> **Short exercise A**:
In the notebook on lifespans of people born in 1900, which organization provides the data from Sveriges dödbok?
> **Short exercise B**:
From the lifespan notebook, output the passage starting with "In this notebook" and going on through "plt.rc('axes', labelsize=16)".

> **Page extract**:
***

# Lifespan of people born 1900

In this notebook we will use real data on lifespans for people who were born 1900 and died in Sweden. The data come from Sveriges dödbok (Swedish death index), and are provided by the Federation of Swedish Genealogical Societies https://www.rotter.se/swedish-roots

In [None]:
import numpy as np
from matplotlib import pyplot as plt
import pandas as pd

## reset default values for font size
plt.rc('axes', titlesize=16) 
plt.rc('axes', labelsize=16) 

Load the file with dates of births and deaths: 

In [None]:
## location of the dataset
url="https://raw.githubusercontent.com/aledberg/methodology/main/born1900.csv"
## read this into a pandas dataframe
dat=pd.read_csv(url)

## look at the first 10 entries
print(dat.head(10))

To compute the lifespan (date of death - date of birth) we need to convert the dates from string to datetime format. 

In [None]:
## convert string dates to datetime
dat['birthDate'] = pd.to_datetime(dat['birthDate'])
dat['deathDate'] = pd.to_datetime(dat['deathDate'])

## express the lifespan (age) in fractions of a year
dat['age']=((dat['deathDate']-dat['birthDate']).dt.days)/365.25

## look again at the first 10 rows
print(dat.head(10))

Now we can make a histogram showing the distribution of lifespans in this cohort.

In [None]:
ax=dat.hist('age',bins=100,grid=False,figsize=(12,8))
ax=ax[0][0]
ax.set(xlabel="age", ylabel="number of deaths")
plt.title("Lifespan of people born 1900")
plt.show()

## Survival functions

The histogram makes it easy to see at what age the highest and lowest number of deaths occurred. It's harder to see what fraction of people in the cohort lived to be 60. Another representation of the data will make that easy: the survival function.

In [None]:
sortAge=dat['age'].sort_values()
nAlive=np.array([len(sortAge)-i for i in [*range(len(dat))]])
plt.figure(figsize=(12,8))
plt.plot(sortAge,nAlive)
plt.xlabel("age")
plt.ylabel("persons still alive")
plt.grid()
plt.show()

If we divide the number of people still alive with the total people in the cohort to start with, we get the survival function for the cohort. 

In [None]:
pAlive=nAlive/len(nAlive)
plt.figure(figsize=(12,8))
plt.plot(sortAge,pAlive)
plt.xlabel("age")
plt.ylabel("probability of still being alive")
plt.title("Survival of persons born 1900")
plt.grid()
plt.show()

### Questions: 
At what age had half the cohort died? <br> 
What was the probability of living until 20 years of age?

***

> **Information shown**:
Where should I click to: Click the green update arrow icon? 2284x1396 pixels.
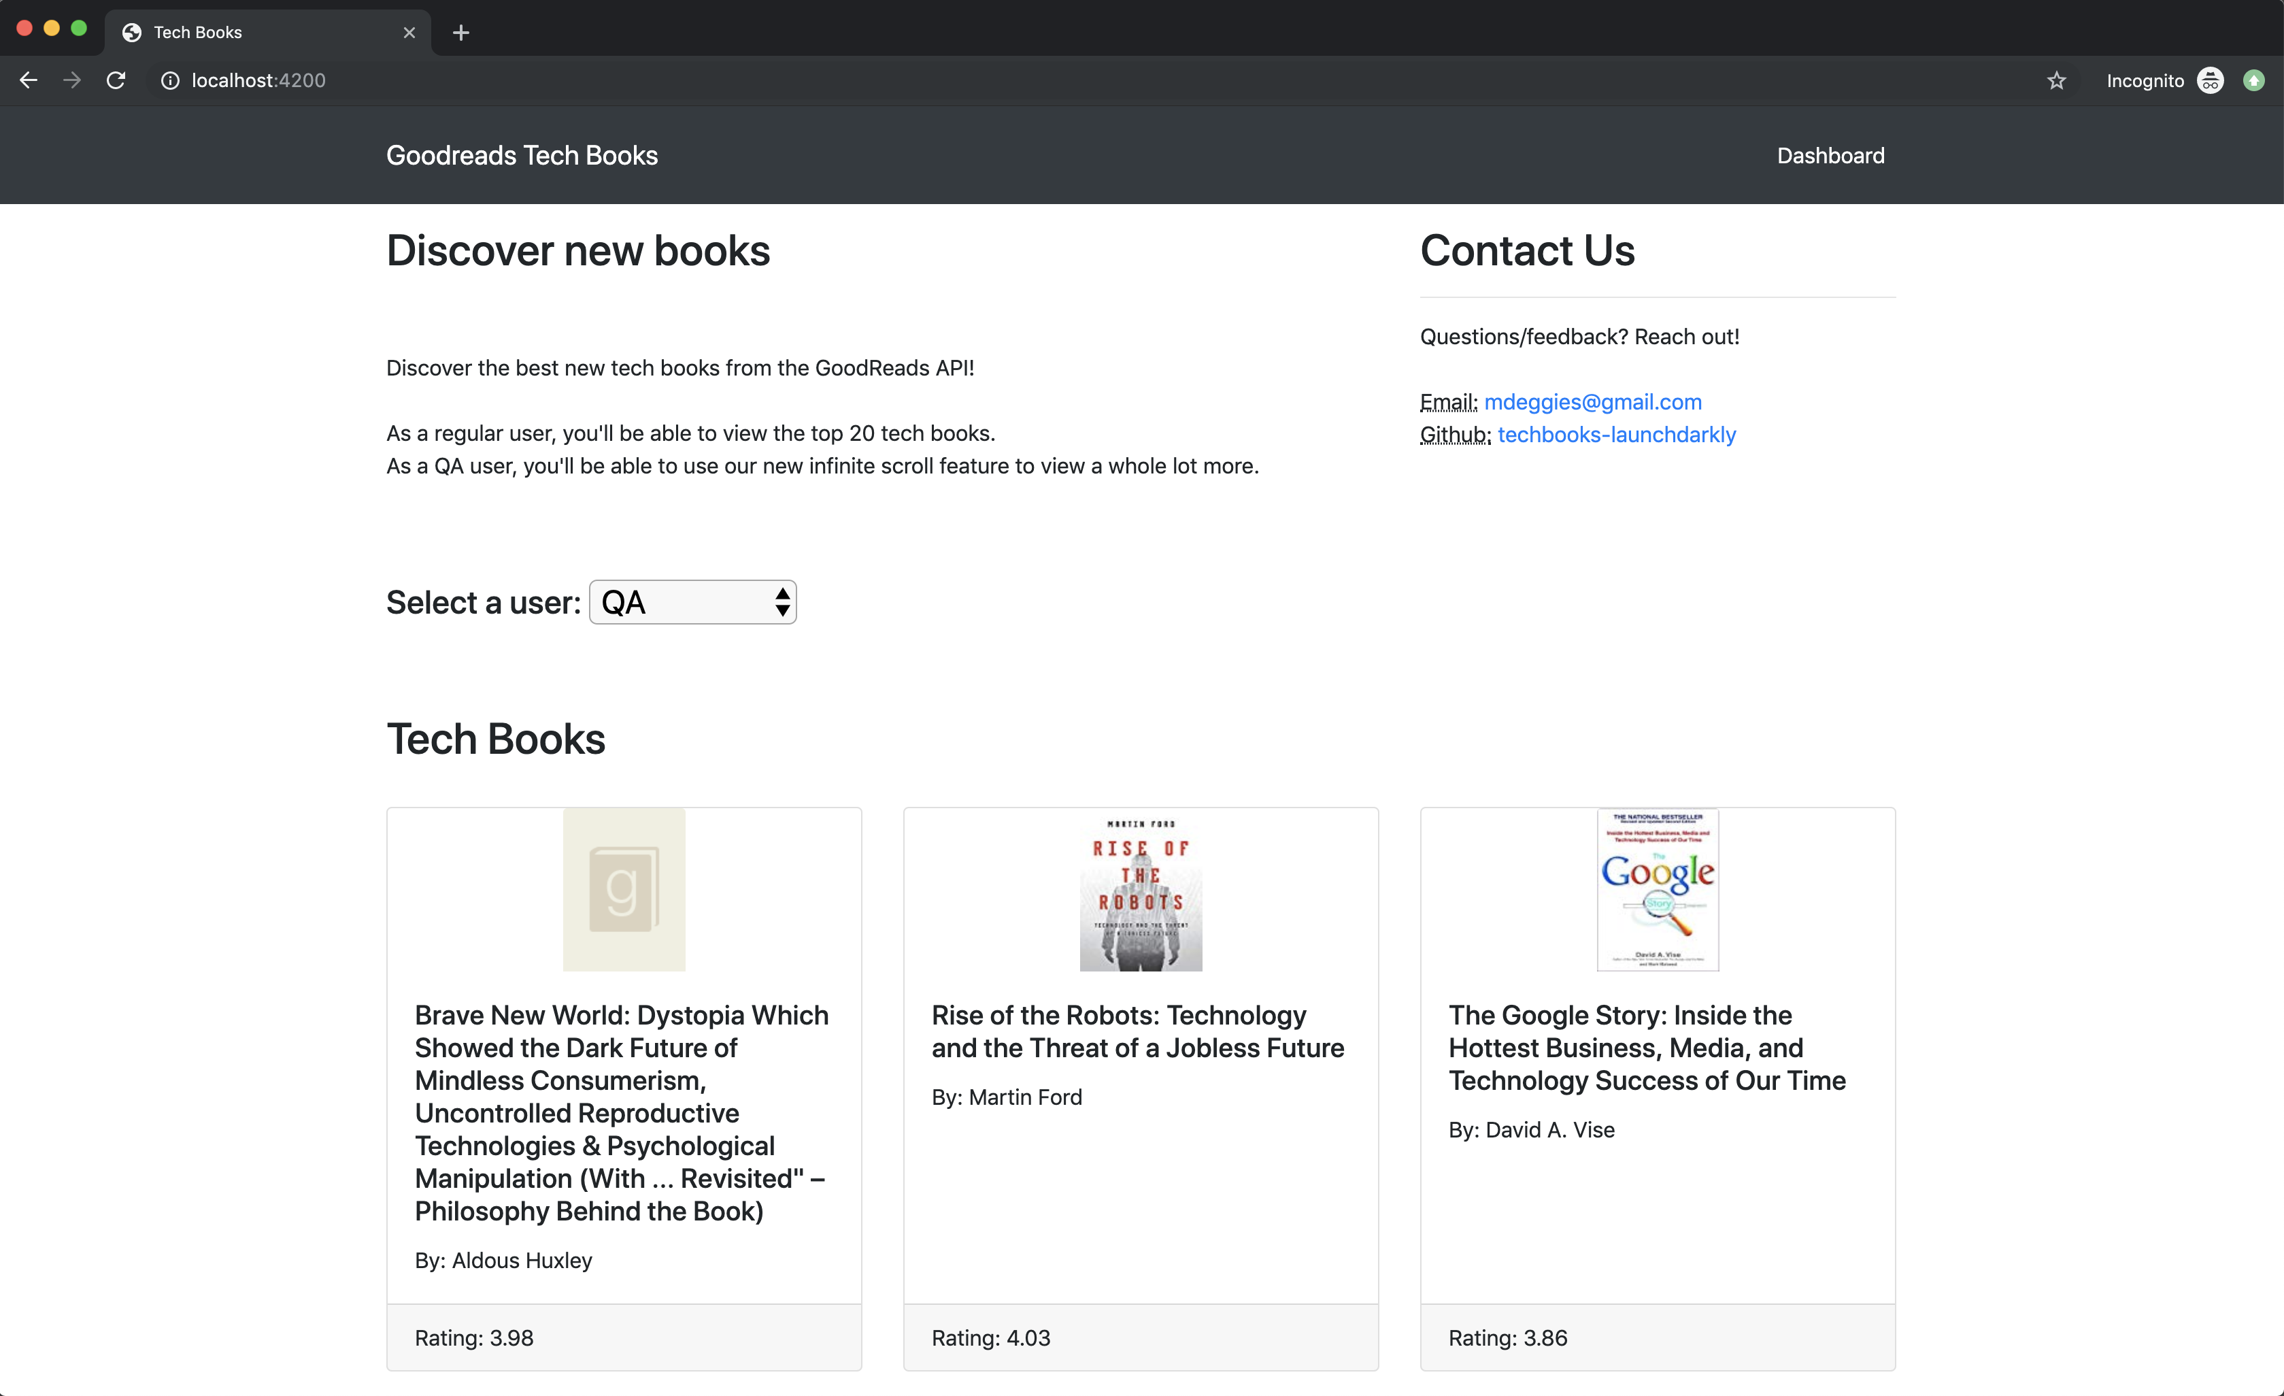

***

> **Task answer A**:
The Federation of Swedish Genealogical Societies.

> **Task answer B**:
In this notebook we will use real data on lifespans for people who were born 1900 and died in Sweden. The data come from Sveriges dödbok (Swedish death index), and are provided by the Federation of Swedish Genealogical Societies https://www.rotter.se/swedish-roots

In [None]:
import numpy as np
from matplotlib import pyplot as plt
import pandas as pd

## reset default values for font size
plt.rc('axes', titlesize=16) 
plt.rc('axes', labelsize=16)